__ФРАГМЕНТ ТЕКСТА__:

В когнитивной парадигме текст начинает рассматриваться как познавательно-оценочная категория, он реализует функцию познания: с его помощью репрезентируется и оценивается реальность. Одновременно текст выступает как познавательный знак. Как отмечает Ухванова-Шмыгова, изучение текста как познавательного знака состоит в изучении его участия в познавательной деятельности индивида и социума[140].

Когнитивное направление рассматривает язык как одну из важнейших сфер проявления когнитивных процессов[141] и ставит своей целью выявление определенных когнитивных структур и характера их взаимодействия с тем, чтобы найти ответы на нерешенные до сих пор вопросы посредством взгляда изнутри. Этот подход открывает широкие перспективы для исследования такого сложного феномена, как речевое воздействие, которое изучается на протяжении веков, но продолжает оставаться научной сферой, где многое требует своего объяснения.

Предпринятый Ван Дейком анализ новостийного дискурса с целью выявления когнитивных механизмов обработки и репрезентации информации представляется перспективным подходом к исследованию внутренней ментальной природы индивида, как инициатора и участника медиа-коммуникации[142]. На наш взгляд, понятие сценариев и понятие модели ситуации как нельзя более приложимы к рассмотренным выше процессам медиа-фильтрации, формирования медиа-селекта, медиации, медиа-фрейминга и медиа-коммуникативного события. В частности, понятие сценариев как схематических, абстрактных и иерархически организованных комплексов пропозиций с незаполненными конечными позициями, несомненно, продуктивно для экспликации того, как заполнение терминальных позиций конкретной информацией позволяет вербализовать все множество происходящих событий. Модель ситуации рассматривается как схема, включающая важнейшие когнитивные категории: событие или действие, участников событий, обстановку (место, время), сопутствующие обстоятельства. Представляется, что она соотносится с широко известной и приведенной выше масс-коммуникационной формулой медиа-сообщения (WWW). Сущность коммуникационных процессов состоит в создании текста – модели фрагмента реальности и обеспечении возникновения медиа-коммуникативной ситуации, в результате чего модель ситуации интериоризируется когнитивной системой реципиента: «мы понимаем текст, только если мы понимаем ситуацию, о которой идет речь, т.е. если у нас есть модель этого текста»[143].

__Записи из источника данных__:
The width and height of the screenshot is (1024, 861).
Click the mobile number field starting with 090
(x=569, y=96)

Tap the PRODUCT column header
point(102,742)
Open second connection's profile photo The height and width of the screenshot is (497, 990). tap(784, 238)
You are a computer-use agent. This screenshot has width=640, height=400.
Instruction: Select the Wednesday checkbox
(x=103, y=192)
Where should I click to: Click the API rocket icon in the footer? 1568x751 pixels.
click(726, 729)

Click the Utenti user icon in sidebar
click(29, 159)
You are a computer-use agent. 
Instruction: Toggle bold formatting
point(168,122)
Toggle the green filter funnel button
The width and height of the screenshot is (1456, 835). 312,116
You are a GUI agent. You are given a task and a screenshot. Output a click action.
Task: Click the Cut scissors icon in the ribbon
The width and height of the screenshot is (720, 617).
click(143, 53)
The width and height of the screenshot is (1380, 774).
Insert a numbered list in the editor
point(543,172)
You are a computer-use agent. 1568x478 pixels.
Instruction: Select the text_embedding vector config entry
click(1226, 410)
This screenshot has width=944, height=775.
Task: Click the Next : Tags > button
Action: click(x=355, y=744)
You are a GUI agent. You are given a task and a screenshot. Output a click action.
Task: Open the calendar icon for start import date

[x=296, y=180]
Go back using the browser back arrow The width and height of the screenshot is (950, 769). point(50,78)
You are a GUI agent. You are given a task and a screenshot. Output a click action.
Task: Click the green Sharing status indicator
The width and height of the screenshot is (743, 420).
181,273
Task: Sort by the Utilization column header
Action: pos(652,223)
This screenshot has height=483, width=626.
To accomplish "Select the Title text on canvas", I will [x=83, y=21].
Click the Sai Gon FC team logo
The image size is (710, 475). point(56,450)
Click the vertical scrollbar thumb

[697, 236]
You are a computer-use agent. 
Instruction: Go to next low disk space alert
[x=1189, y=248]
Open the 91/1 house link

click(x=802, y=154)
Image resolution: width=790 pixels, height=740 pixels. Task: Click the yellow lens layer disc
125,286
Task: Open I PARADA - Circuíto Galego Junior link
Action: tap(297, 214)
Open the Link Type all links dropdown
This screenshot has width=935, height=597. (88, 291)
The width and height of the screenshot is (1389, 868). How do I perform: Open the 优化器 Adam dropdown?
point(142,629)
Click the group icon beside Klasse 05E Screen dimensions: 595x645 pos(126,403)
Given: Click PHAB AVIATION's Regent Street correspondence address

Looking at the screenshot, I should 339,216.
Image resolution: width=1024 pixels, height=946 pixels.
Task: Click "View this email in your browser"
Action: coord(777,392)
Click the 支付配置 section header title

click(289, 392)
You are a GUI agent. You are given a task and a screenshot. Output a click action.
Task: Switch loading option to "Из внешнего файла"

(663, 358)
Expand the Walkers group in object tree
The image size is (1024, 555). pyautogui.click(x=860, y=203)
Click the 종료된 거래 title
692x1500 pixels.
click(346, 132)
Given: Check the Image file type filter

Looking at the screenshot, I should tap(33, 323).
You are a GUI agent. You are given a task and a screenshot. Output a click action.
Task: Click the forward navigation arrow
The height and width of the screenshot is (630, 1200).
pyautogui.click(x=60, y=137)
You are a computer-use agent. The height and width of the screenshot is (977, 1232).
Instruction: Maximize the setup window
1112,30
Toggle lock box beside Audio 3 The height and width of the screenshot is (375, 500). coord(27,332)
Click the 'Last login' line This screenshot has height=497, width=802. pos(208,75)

__ЗАДАНИЯ__:
**a.** Кто, согласно тексту о когнитивном подходе, предпринял анализ новостийного дискурса для выявления когнитивных механизмов обработки и репрезентации информации?
**b.** Перечислите все когнитивные категории, которые, согласно тексту о когнитивном подходе, включает модель ситуации.
Материалы образуют отдельный, самостоятельный блок.

__ОТВЕТЫ К ЗАДАНИЯМ__:
**a.** Этот анализ предпринял Ван Дейк.

**b.**
- событие или действие
- участники событий
- обстановка (место, время)
- сопутствующие обстоятельства